Studying the Impact of Music on Children With Autism

The power of music affects all of us and has long appealed to our emotions. It is for this reason that UCLA researchers are using music to help children with autism spectrum disorders (ASD), for whom understanding emotions is a very difficult task. This inability robs them of the chance to communicate effectively and make friends and can often lead to social isolation and loneliness.

Istvan Molnar-Szakacs, a researcher at the UCLA Tennenbaum Center for the Biology of Creativity and member of the of the Help Group–UCLA Autism Research Alliance, and colleagues have developed a music education program designed to help children with ASD better understand emotions and learn to recognize emotions in others.

"This is a 'naturalistic study,' in that it takes place not in a lab but in the child's classroom at the Help Group's Village Glen School for children with autism, where they are engaged in music-making," Molnar-Szakacs says.

Specifically, the children are using a method of music education known as the Orff-Schulwerk approach, a type of music learning that is supported by movement and based on things that kids intuitively like to do, such as sing, chant rhymes, clap, and dance.

The 12-week program uses elements from the Orff method and combines them with musical games.

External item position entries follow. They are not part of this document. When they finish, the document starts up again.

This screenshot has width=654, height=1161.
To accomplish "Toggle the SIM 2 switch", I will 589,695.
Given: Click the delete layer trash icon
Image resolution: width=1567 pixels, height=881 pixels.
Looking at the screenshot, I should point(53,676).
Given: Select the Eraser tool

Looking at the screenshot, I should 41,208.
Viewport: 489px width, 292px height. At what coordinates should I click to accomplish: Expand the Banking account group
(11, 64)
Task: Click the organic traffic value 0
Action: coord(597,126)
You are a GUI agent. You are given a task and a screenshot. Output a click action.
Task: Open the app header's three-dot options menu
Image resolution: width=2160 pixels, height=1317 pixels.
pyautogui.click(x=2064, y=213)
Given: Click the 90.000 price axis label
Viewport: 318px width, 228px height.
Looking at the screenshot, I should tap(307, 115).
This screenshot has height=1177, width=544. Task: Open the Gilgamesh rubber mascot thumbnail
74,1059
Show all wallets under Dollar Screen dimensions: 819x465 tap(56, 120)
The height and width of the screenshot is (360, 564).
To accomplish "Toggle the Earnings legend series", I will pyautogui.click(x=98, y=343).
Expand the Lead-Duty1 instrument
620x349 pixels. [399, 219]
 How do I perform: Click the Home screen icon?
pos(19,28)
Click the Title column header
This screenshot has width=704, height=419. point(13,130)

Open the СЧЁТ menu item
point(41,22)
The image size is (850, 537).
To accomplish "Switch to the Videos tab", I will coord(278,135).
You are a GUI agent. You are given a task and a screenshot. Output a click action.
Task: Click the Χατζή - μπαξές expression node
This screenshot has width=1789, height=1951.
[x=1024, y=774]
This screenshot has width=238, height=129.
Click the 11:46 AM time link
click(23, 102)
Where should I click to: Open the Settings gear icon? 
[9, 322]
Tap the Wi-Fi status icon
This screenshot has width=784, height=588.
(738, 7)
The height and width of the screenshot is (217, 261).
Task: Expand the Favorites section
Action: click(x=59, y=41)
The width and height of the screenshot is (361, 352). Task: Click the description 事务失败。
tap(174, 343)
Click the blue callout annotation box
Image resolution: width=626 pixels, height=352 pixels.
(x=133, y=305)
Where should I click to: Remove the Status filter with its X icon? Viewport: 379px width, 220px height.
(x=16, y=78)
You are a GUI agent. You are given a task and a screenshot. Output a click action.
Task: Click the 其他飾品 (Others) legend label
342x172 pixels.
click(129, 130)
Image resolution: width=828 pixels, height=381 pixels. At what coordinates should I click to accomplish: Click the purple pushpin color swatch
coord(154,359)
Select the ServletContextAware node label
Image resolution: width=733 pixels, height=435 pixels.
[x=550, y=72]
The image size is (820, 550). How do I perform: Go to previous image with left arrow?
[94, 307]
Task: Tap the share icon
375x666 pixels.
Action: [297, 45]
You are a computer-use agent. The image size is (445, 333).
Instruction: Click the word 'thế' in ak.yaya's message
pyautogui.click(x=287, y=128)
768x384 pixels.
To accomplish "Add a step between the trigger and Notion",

The idea is to pair emotional musical excerpts with matching displays of social emotion (happy with happy, sad with sad, etc.) in a social, interactive setting.

"The purpose of this work is to provide a means for awakening the potential in every child for being 'musical' — that is, to be able to understand and use music and movement as forms of expression and, through that, to develop a recognition and understanding of emotions," Molnar-Szakacs says.

The goal of the research is to evaluate the effect of the music education program on outcomes in social communication and emotional functioning, as well as the children's musical development, according to Molnar-Szakacs.

"Hopefully this will be a fun, engaging and cost-effective therapeutic intervention to help children with ASD recognize and understand emotions in daily life interactions," he says. "An improved ability to recognize social emotions will allow these children to form more meaningful social relationships and hopefully greatly improve their quality of life."